# TASK GOAL
Comb through the entries for "width" and pull out each line that holds it.

Dataset entries
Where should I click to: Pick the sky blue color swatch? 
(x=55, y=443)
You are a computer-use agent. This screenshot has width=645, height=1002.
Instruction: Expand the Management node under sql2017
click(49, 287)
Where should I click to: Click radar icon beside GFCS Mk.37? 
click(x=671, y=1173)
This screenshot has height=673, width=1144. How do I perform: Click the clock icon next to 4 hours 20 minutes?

# WRITTEN ANSWER
You are a computer-use agent. This screenshot has width=645, height=1002.
This screenshot has height=673, width=1144. How do I perform: Click the clock icon next to 4 hours 20 minutes?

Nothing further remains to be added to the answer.